--- START DATA PROVIDED ---

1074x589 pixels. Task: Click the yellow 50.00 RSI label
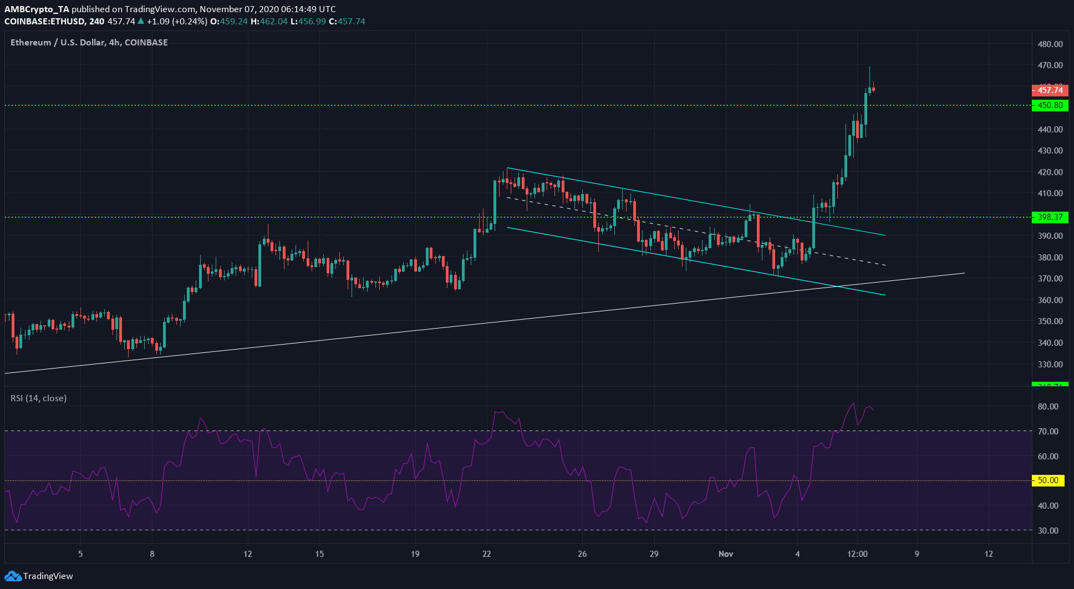pyautogui.click(x=1048, y=480)
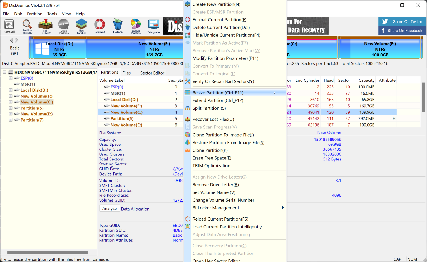Open the Format tool
Image resolution: width=427 pixels, height=262 pixels.
pos(99,26)
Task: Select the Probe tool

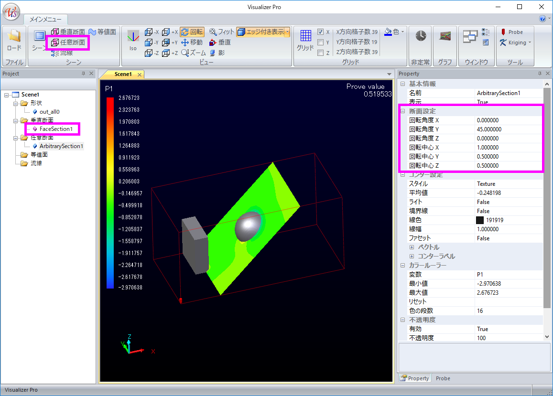Action: point(511,32)
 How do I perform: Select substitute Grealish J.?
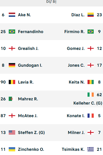28,48
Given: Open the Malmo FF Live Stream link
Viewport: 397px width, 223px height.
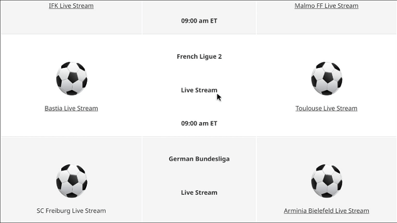Looking at the screenshot, I should click(326, 6).
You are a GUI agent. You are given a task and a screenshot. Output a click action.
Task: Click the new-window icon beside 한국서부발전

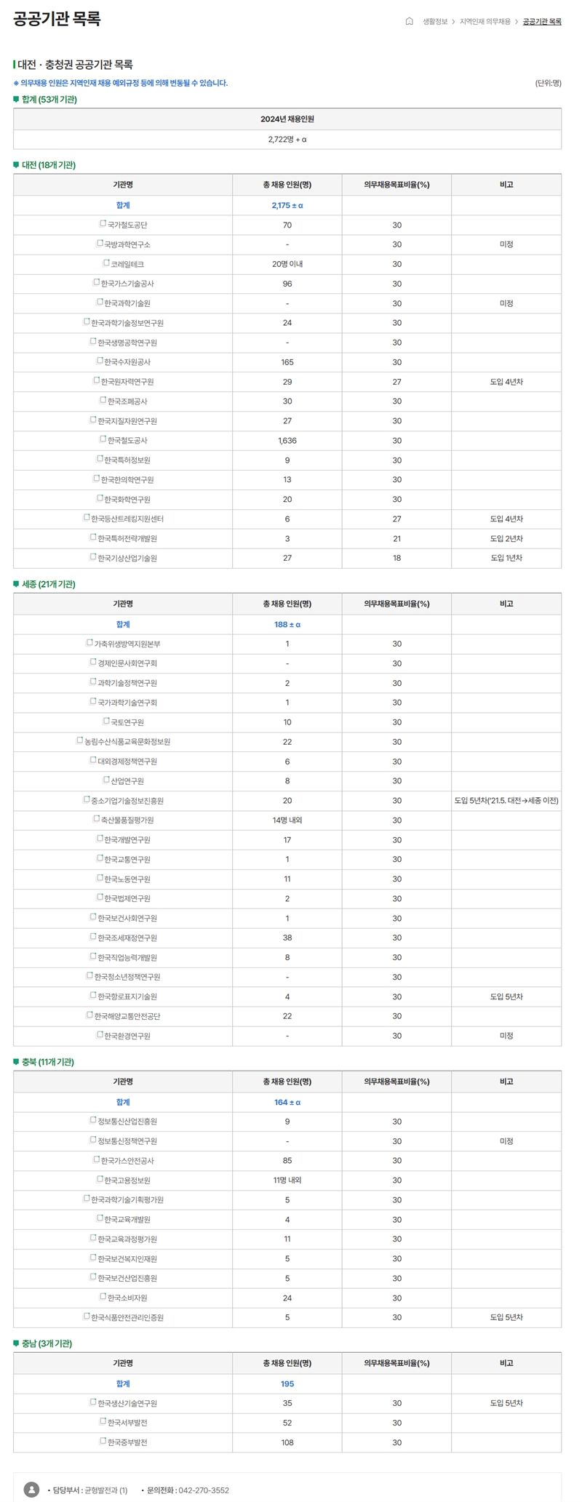click(x=103, y=1421)
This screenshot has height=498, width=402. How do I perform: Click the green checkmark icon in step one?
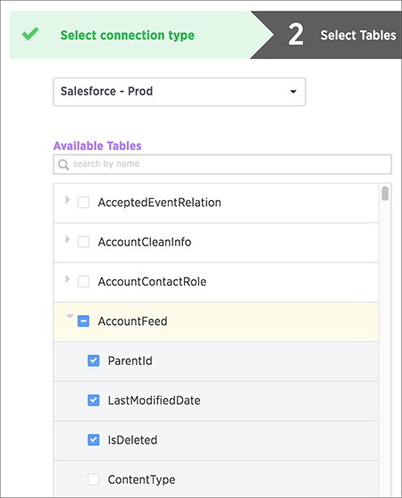coord(30,34)
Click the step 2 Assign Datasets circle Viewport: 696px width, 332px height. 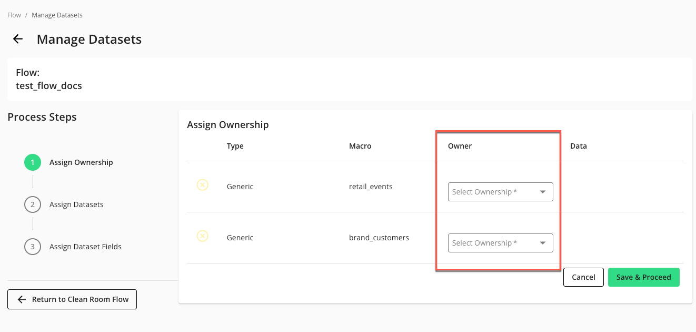(x=32, y=204)
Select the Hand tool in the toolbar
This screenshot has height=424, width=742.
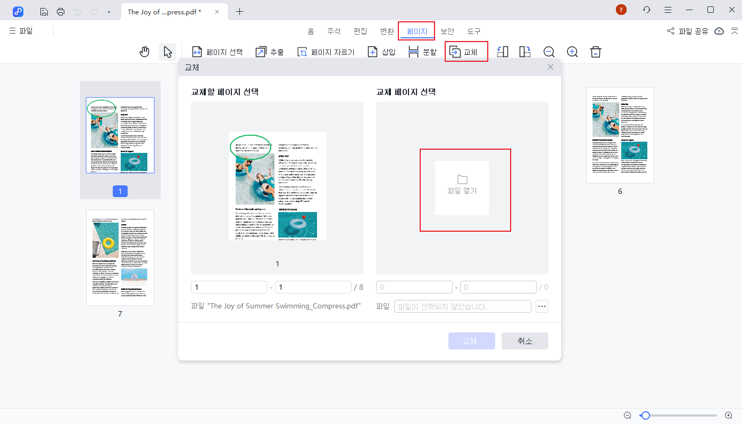pos(144,51)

--- END DATA PROVIDED ---

EXERCISE OBJECTIVE: Reproduce the lines of the records from the one containing "Select the Hand tool in the toolbar" through the end of the records, both included. Leave the pictures out of your answer.

SOLVED PROBLEM:
Select the Hand tool in the toolbar
This screenshot has height=424, width=742.
pos(144,51)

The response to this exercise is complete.